At Berry Cliff the path turns inland for a short while, providing a change of scene
Looking down on the village of Branscombe before descending to Branscombe Mouth.
The demand for ice cream must have moderated somewhat with it being a slightly drizzly day in October, but it was superb ice cream, with some extra energy from a rare full-sugar Coke. They even have ice cream treats for dogs, but I didn’t test them.
Climbing away from the facilities of Branscombe Mouth
There is then a short section through holiday lodges and caravans, some clinging to the steep slopes – a grand spot for a holiday, especially now when it is quieter.
The path continues to climb, including between rock some of which has provided a surprising home for a tree.
The path runs along undercliffs beneath the impressive Hooken Cliffs of chalk above sandstone.
My route of ascent has been through the woodland of Under Hooken seen centre, before climbing a steep zig-zag to gain the cliff tops. We are well and truly in chalk country now.
After rounding Beer Head, looking past Beer (unseen, before the chalk cliff) to Seaton (centre picture).
Descending into Beer
Labelled pumpkins
The beach at Beer
Another ascent and descent has brought me to Seaton Hole beach, from where it is just 550m along the beach to the Prom at Seaton, but hard going on the shingle.

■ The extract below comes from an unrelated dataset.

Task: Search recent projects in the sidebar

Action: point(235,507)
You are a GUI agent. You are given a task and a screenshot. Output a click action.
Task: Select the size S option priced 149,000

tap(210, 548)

There is an alternative inland route when the tide is up, now even more inland than it used to be after the road fell down the cliffs into the sea, but as the tide was close to low tide, this was the shorter and normal route.
The walking along the shingle was hard work, but soon over and the remainder of the walk is the full length of the prom (which forms the Seaton parkrun route) and back to the car.